• **PROBLEM TO WORK ON**
Would you reproduce exactly, and only, the lines starting at the one with "You are a computer-use" and ending at the last line of the data, with both included? Leave the pictures out.
Start of AVAILABLE DATA
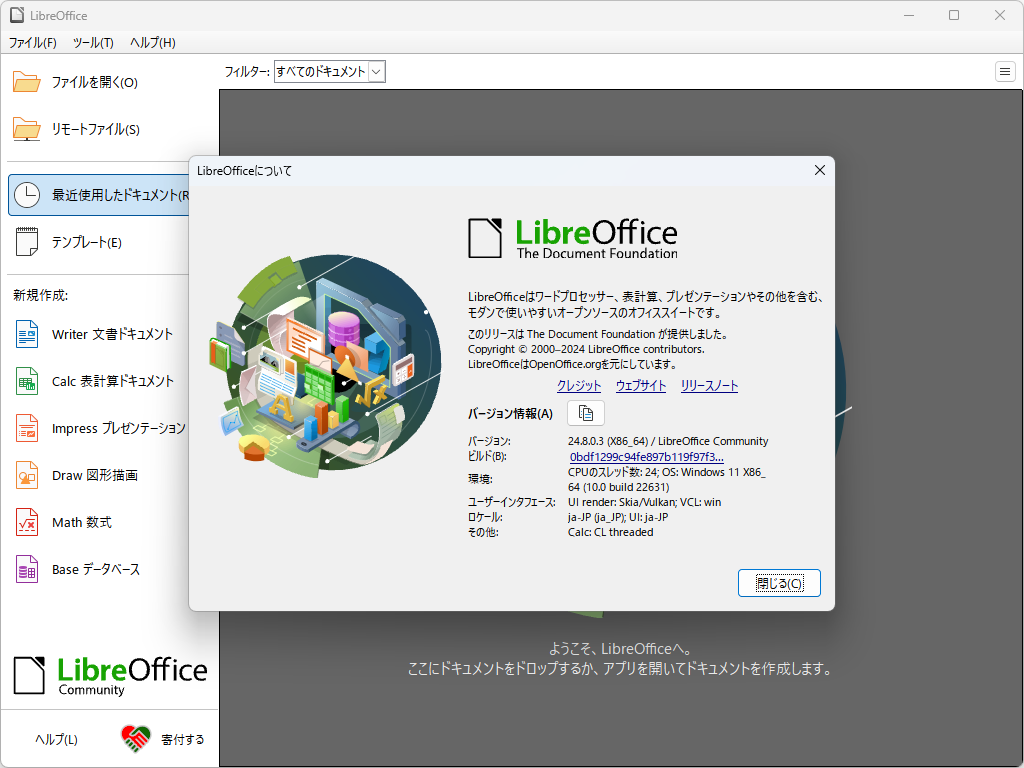Open the リリースノート link

point(709,384)
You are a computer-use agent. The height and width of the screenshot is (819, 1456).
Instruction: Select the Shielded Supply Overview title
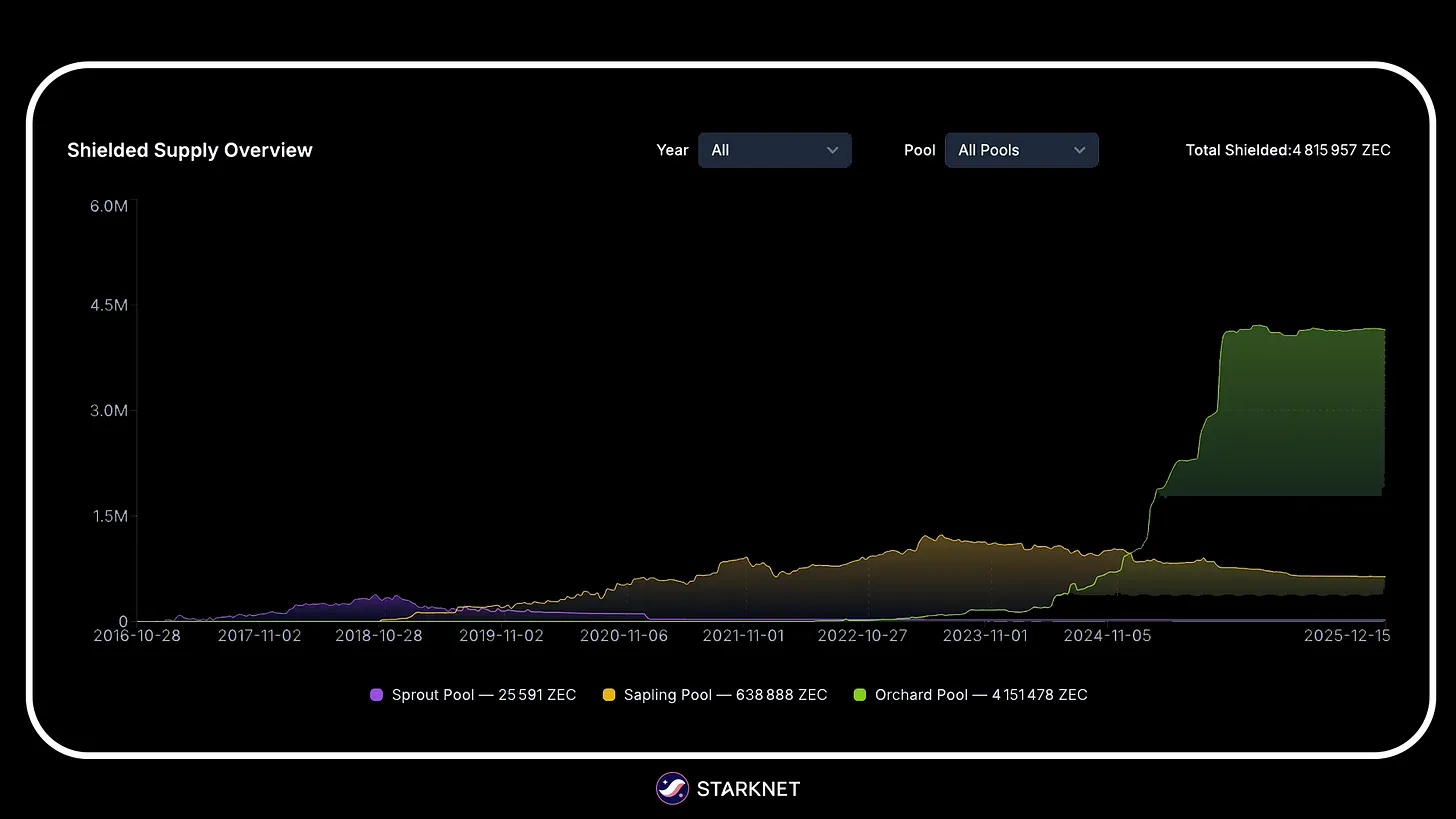[x=189, y=150]
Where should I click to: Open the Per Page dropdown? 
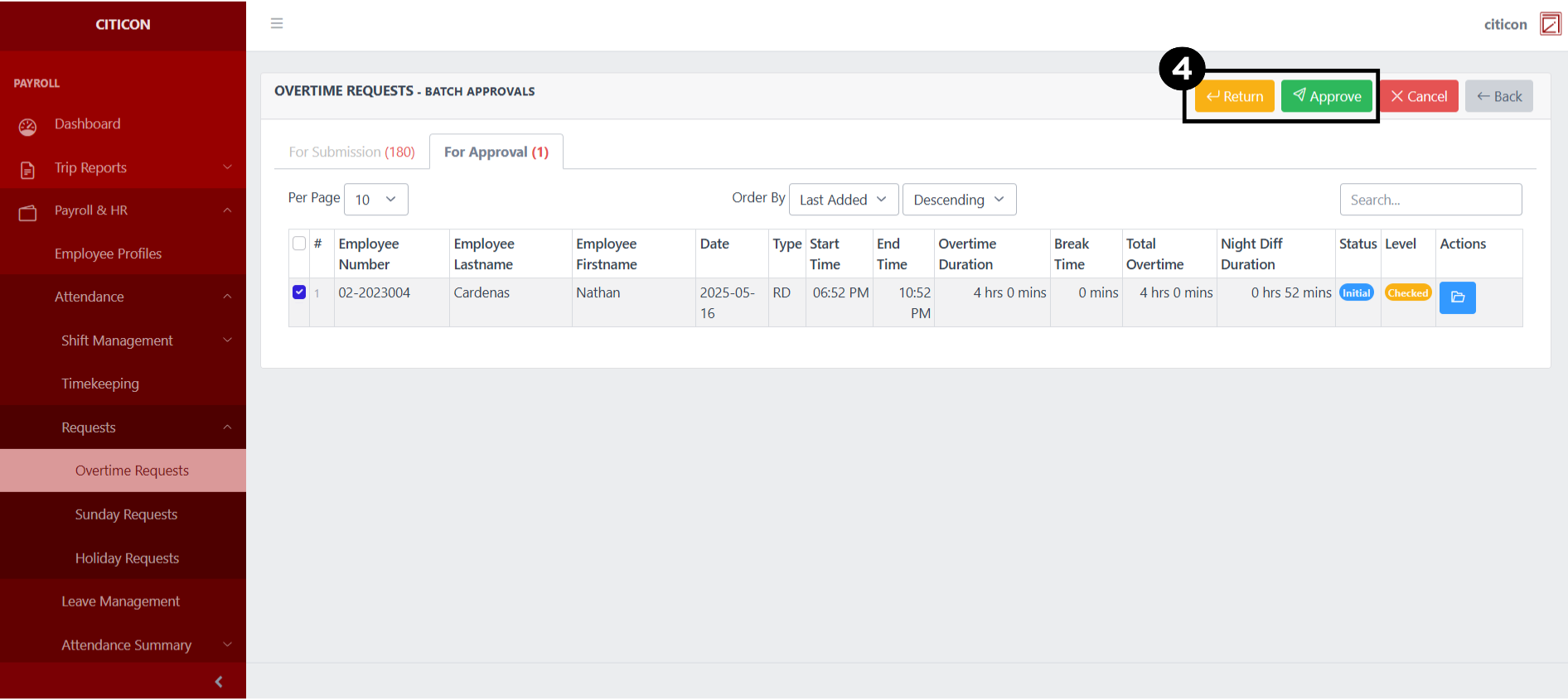375,200

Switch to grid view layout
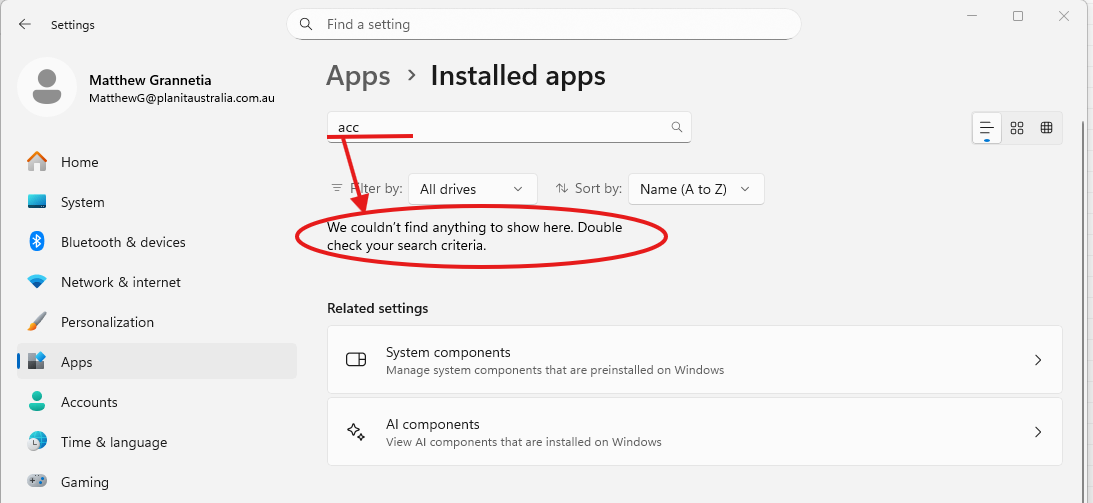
End of AVAILABLE DATA
• **RESULT OF THE TASK**
You are a computer-use agent. The height and width of the screenshot is (819, 1456).
Instruction: Select the Shielded Supply Overview title
[x=189, y=150]
Where should I click to: Open the Per Page dropdown? 
375,200

Switch to grid view layout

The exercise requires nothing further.